A roundup of the latest pipeline news, including from the pharmaceutical majors, featuring news from Novartis and Pfizer.

Editor’s Note: This article isupdated on a continuous basis for news announced from Wednesday July 12, 2017 to Tuesday July 18, 2017.

FDA Advisory Committee Recommends for Approval Novartis’ CAR T Therapy
The US Food and Drug Administration (FDA) Oncologic Drugs Advisory Committee has unanimously recommended for approval Novartis’ investigational chimeric antigen receptor T cell (CAR-T) therapy, CTL019 (tisagenlecleucel), for treating relapsed or refractory pediatric and young adult patients with B-cell acute lymphoblastic leukemia.

A biologics license application for this indication is under FDA priority review and if approved, CTL019 could become first CAR-T cell therapy commercially available.

CTL019 was first developed by the University of Pennsylvania (Penn) and uses the 4-1BB costimulatory domain in its chimeric antigen receptor to enhance cellular responses as well as persistence of CTL019 after it is infused into the patient, which may be associated with long-lasting remissions in patients, according to Novartis.

In 2012, Novartis and Penn entered into a global collaboration to further research, develop, and commercialize CAR-T cell therapies, including CTL019, for the investigational treatment of cancers. Children’s Hospital of Philadelphia was the first institution to investigate CTL019 in the treatment of pediatric patients and led the single site trial.

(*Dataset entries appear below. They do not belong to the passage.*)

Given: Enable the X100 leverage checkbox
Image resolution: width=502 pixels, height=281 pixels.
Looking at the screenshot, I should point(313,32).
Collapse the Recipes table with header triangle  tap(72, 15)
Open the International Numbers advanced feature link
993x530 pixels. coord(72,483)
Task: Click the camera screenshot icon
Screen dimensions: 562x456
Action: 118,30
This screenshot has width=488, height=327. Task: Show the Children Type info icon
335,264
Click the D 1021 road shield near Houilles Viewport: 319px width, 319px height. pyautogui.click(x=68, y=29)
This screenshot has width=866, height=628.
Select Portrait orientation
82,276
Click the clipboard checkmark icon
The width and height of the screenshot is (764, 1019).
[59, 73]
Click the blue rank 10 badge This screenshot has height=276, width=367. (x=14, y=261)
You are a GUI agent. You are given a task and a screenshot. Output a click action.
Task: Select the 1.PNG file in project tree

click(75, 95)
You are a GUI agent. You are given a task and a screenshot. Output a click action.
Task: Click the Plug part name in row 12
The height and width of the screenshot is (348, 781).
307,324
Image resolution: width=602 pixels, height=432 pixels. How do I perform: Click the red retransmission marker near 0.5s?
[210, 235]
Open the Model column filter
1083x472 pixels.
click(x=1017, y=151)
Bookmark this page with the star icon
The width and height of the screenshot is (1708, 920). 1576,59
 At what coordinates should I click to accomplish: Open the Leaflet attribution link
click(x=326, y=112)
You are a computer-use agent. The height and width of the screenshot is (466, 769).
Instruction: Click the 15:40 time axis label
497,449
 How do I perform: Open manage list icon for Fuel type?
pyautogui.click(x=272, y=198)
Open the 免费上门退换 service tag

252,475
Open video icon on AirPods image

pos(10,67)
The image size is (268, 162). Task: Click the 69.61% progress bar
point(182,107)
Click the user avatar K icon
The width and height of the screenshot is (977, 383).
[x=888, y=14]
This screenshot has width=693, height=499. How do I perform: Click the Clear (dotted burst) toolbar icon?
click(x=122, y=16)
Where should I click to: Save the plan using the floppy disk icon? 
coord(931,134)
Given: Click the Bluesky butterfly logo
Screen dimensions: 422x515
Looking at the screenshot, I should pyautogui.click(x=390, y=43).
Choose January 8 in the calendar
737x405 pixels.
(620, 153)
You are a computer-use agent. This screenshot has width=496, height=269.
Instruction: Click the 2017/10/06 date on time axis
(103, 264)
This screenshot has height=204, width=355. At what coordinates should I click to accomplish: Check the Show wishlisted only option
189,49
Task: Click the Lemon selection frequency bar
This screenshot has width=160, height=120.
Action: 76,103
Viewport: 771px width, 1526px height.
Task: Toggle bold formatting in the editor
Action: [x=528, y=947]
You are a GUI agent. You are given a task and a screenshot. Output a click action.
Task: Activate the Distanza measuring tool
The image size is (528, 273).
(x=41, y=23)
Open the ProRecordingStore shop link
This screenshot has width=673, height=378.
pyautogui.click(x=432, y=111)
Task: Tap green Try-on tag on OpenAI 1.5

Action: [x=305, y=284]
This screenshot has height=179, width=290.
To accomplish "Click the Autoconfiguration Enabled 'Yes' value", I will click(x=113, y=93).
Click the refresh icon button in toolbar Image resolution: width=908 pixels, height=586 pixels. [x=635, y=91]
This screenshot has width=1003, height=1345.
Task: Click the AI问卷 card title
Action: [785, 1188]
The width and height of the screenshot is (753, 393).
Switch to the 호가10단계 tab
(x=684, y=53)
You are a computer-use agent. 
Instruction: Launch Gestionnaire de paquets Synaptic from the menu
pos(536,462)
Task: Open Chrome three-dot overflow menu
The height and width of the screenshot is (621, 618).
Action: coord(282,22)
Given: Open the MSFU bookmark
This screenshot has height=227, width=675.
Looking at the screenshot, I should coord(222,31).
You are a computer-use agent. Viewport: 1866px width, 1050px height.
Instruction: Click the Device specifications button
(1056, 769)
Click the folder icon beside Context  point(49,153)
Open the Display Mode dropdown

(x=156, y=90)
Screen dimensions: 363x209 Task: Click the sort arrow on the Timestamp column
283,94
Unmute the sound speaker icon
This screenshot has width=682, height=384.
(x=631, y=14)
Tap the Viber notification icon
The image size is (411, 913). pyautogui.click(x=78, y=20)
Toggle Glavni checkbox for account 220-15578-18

Earlier this month in July 2017, Novartis signed an agreement with Oxford BioMedica, a company specializing in gene and cell therapy manufacturing, for the commercial and clinical supply of lentiviral vectors used to generate CAR T products, including CTL019 (tisagenlecleucel). In February 2016, Novartis and Penn unveiled a center for advanced cellular therapeutics on the Penn campus, which was constructed in part through a $20-million investment from Novartis.

Source : Novartis

FDA Advisory Committee OKs Pfizer’s ADC
The US Food and Drug Administration’s (FDA) Oncologic Drug Advisory Committee has recommended for approval Pfizer’s antibody drug conjugate (ADC), Mylotarg (gemtuzumab ozogamicin), for treating acute myeloid leukemia (AML).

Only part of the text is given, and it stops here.